Marketing Measurement & Channel Impact
Know which channels are actually driving growth.
30–50% of conversions attributed to paid channels are non-incremental. The customers would have converted anyway. Budget decisions made from that data are systematically wrong, and most CMOs know it but can't prove it.
Attribution tells you where credit goes. It doesn't tell you what caused the sale.
Every attribution model, last-click, multi-touch, data-driven, shares the same fundamental limitation: it tells you where conversions are credited, not what caused them. A customer who sees a retargeting ad and converts was going to convert anyway. The model credits the ad. The budget follows the model. The result is a systematic overallocation to channels that are good at claiming credit rather than channels that are good at driving growth.
This is not a technology problem. Better attribution platforms don't solve it. The problem is the difference between correlation (this channel was present when the conversion happened) and causation (this channel caused the conversion to happen). Measuring causal impact requires a different methodology: incrementality testing.
For companies spending $500K or more on digital marketing, the gap between attributed performance and actual incremental impact is often worth more to understand than any individual channel optimization.
Measure what actually drives growth.
- Attribution model review We assess your current attribution setup: what model is in use, what it measures well, and where it systematically over- or under-credits channels.

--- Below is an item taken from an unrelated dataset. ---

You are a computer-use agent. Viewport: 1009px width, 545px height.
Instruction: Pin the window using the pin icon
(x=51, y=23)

- Incrementality study design We design holdout tests and geo-based experiments to measure the true causal impact of specific channels or campaigns.
- Baseline measurement We establish conversion baselines before any test, ensuring comparison groups are appropriately matched and seasonal factors are accounted for.

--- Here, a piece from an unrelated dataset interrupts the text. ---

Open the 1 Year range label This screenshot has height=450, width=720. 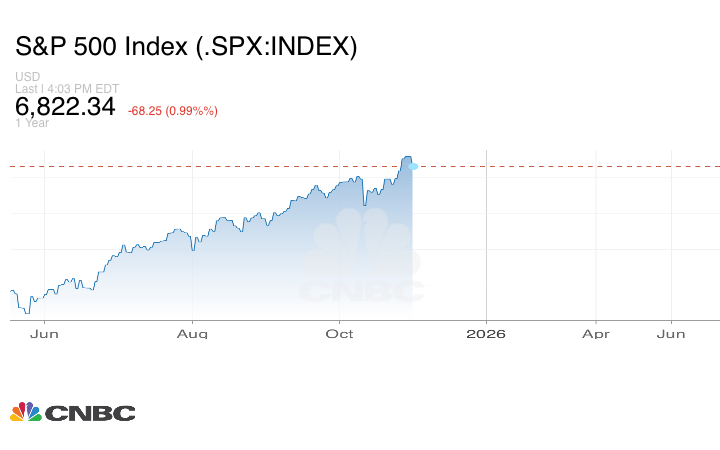coord(33,123)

- Study execution and analysis We run the measurement study and analyze results with appropriate statistical controls, separating signal from noise and reporting confidence levels honestly.
- Budget reallocation recommendations We translate measurement findings into specific budget recommendations, quantifying the expected impact of reallocation based on measured rather than attributed performance.
Who this is for
- CMOs with $500K+ in annual media spend Who suspect their attribution model is giving a misleading picture of what's working, but haven't yet found a clean way to test it.
- CFOs and founders evaluating marketing ROI Who need a defensible methodology for understanding what the marketing budget produces, beyond platform-reported ROAS.
- Performance marketing leads Who want to move budget allocation from attributed metrics to incrementally measured impact, and need the analytical infrastructure to do it.
FAQ
What's the difference between attribution and incrementality?
Attribution assigns credit to channels based on their presence in the conversion path. Incrementality measures causation: what would have happened without that channel. They answer different questions and often point to different conclusions.
How is incrementality testing different from media mix modeling?
Both try to answer the same question from different angles. MMM uses historical data to estimate channel contribution over time. Incrementality testing isolates causal impact via controlled experiments. They're complementary. We often recommend both.
What spend level does this become relevant at?
Typically $500K+ in annual media spend, where the gap between attributed and incremental impact is large enough to justify the measurement investment.
How long does an incrementality study take?
Four to twelve weeks, depending on conversion volume and the minimum detectable effect required. Studies with lower traffic volume need longer windows to achieve sufficient statistical power.
What platforms do you work with?
We're platform-agnostic. The methodology, holdout design, geo experiments, statistical analysis, applies regardless of where you're running campaigns.